More importantly, many high-quality sources contain both primary and secondary material. A peer-reviewed journal article may begin by summarizing previously published work to place the new work in context (which is secondary material) before proceeding into a description of a novel idea (which is primary material).

"Secondary" is not another way to spell "good"

"Secondary" is not, and should not be, a bit of jargon used by Wikipedians to mean "good" or "reliable" or "useable". Secondary does not mean that the source is independent, authoritative, high-quality, accurate, fact-checked, expert-approved, subject to editorial control, or published by a reputable publisher. Secondary sources can be unreliable, biased, and self-published.

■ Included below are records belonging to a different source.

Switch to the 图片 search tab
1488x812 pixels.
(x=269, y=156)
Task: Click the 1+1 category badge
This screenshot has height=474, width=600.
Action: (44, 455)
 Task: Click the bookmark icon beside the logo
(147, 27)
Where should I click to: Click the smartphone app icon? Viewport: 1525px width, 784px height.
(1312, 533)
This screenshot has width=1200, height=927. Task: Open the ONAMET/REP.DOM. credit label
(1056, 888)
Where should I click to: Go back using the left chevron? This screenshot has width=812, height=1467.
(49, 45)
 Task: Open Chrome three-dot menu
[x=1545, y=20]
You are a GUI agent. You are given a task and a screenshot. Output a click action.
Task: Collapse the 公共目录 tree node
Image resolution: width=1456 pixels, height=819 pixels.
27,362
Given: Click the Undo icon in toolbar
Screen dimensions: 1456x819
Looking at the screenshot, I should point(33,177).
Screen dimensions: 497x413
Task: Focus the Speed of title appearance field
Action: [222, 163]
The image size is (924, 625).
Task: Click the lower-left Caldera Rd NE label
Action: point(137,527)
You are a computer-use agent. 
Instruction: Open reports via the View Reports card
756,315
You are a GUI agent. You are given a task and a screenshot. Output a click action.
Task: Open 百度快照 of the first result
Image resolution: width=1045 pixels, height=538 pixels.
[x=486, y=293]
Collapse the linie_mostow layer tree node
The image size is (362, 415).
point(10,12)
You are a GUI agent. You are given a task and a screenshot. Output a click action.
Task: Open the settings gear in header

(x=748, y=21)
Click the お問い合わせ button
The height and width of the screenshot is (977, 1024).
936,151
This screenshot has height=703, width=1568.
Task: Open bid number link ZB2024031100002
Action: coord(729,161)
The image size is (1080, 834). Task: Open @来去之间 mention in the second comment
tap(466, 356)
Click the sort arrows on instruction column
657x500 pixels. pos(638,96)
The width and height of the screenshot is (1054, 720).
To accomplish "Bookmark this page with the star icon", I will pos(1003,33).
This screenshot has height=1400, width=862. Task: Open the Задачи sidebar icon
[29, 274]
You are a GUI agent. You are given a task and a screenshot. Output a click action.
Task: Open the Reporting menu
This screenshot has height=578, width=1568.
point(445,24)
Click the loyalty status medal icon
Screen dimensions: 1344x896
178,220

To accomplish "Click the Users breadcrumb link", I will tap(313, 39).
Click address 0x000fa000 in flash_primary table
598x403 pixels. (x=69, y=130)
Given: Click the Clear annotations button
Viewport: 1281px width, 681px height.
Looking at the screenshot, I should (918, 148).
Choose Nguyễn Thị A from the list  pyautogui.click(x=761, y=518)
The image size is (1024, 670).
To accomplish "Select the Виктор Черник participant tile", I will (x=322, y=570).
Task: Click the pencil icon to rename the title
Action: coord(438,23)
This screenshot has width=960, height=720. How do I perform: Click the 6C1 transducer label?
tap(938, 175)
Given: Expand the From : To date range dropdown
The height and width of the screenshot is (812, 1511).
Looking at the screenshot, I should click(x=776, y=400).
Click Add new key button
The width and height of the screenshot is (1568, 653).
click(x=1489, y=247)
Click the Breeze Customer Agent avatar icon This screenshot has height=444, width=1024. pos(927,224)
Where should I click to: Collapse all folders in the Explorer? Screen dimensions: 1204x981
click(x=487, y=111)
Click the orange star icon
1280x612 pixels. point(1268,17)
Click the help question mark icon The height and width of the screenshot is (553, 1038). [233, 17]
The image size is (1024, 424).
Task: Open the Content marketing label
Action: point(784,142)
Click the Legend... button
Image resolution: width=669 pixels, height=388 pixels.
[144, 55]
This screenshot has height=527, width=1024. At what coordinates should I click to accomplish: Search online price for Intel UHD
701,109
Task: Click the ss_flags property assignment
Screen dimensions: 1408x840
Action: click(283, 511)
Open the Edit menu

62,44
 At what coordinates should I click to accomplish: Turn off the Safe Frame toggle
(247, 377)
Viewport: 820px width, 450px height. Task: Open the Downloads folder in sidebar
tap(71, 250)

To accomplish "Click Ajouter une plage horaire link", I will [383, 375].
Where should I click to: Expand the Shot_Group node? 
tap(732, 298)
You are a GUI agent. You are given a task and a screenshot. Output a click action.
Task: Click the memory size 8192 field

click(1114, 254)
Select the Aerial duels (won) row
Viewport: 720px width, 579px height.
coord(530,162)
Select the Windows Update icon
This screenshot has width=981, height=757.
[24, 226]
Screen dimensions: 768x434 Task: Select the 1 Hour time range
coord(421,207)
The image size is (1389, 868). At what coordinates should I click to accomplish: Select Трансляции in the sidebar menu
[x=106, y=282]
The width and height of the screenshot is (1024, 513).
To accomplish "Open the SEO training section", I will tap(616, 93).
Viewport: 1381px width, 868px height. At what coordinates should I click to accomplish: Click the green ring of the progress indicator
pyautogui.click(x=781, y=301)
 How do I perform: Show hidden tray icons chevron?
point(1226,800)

According to our content policies, a reliable source has the following characteristics:

  • It has a reputation for fact-checking and accuracy.
  • It is published by a reputable publishing house, rather than by the author(s).
  • It is "appropriate for the material in question", i.e., the source is directly about the subject, rather than mentioning something unrelated in passing.
  • It is a third-party or independent source.
  • It has a professional structure in place for deciding whether to publish something, such as editorial oversight or peer review processes.

A primary source can have all of these qualities, and a secondary source may have none of them.

You are allowed to use primary sources... carefully

Secondary sources for notability

One rough rule of thumb for identifying primary sources is this: if the source is noticeably closer to the event than you are, then it's a primary source. For example, if an event occurred on January 1, 1800, and a newspaper article appears about it the next day, then Wikipedia (and all historians) considers the newspaper article a primary source.

However, Wikipedia fairly often writes about current events. As a result, an event may happen on Monday afternoon, may be written about in Tuesday mornings's newspapers, and may be added to Wikipedia just minutes later. Many editors—especially those with no training in historiography—call these newspaper articles "secondary sources", by which they mean "please don't delete this article" sources.

Typically, very recent newspaper articles are mis-labeled as a "secondary source" during AFDs, by way of trying to finesse the general notability guideline's requirement that secondary sources exist, when no true secondary sources actually exist. It is difficult, if not impossible, to find true secondary sources for run-of-the-mill events. Typically, editors are willing to overlook this error for recent events. However, once a couple of years have passed, if no true secondary sources can be found, the article is usually deleted.